# 409: Particle in a Box with an Internal Barrier

- Page ID
- 137733

Numerical integration of Schrödinger's equation:

Potential energy: \[ V(x) = \big| _{0~otherwise}^{V_0~if~(x \geq lb) (x \leq rb)} \]

Given:

\[ \frac{-1}{2 \mu} \frac{d^2}{dx^2} \psi (x) + V(x) \psi (x) = E \psi (x)\]

\( \psi\)(0) = 0

\( \psi\)'(0) = 0.1

\( \psi\) = Odesolve(x, x_{max})

Normalize wave function:

\[ \psi (x) = \frac{ \psi (x)}{ \sqrt{ \int_{0}^{x} \psi (x)^2 dx}}\]
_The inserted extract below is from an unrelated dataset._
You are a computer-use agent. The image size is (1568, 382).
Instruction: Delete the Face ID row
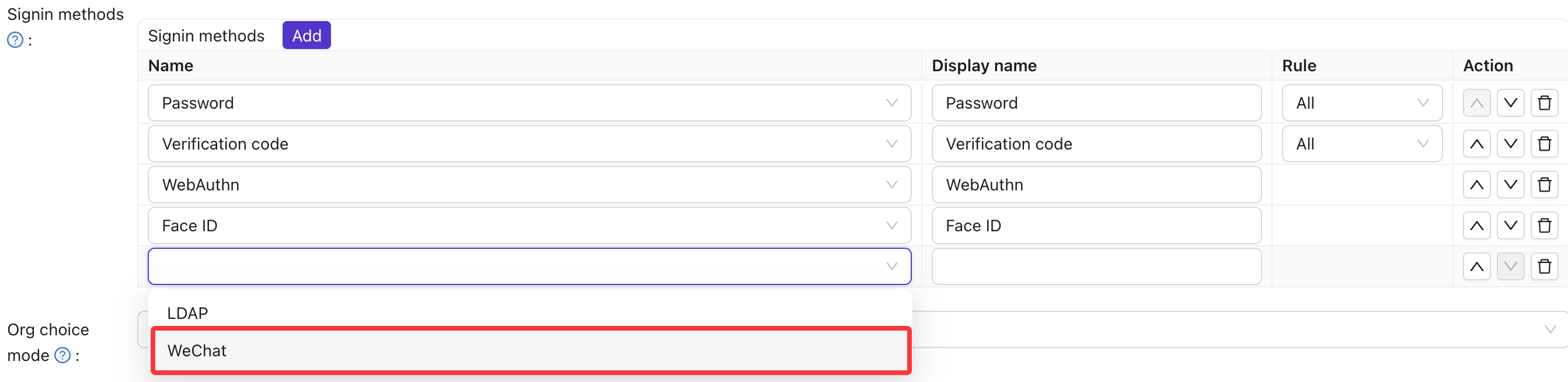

Integration limit: x_{max} = 1

Effective mass: \( \mu\) = 1

Barrier height: V_{0} = 100

Barrier boundaries: lb = 0.45

rb = 0.55

Enter energy guess: E = 15.45

Calculate potential energy: \( PE = \int_{0}^{1} V(x) \psi (x)^2 dx\) PE = 4.932 \( \int_{0}^{1} \psi (x)^2 dx = 1.00\)

Calculate kinetic energy: \( KE = E - PE\) E = 10.518

Ratio of potential energy to total energy: \( \frac{PE}{E} = 0.319\)

Calculate probability in barrier: \( \frac{PE}{V_0} = 0.049\)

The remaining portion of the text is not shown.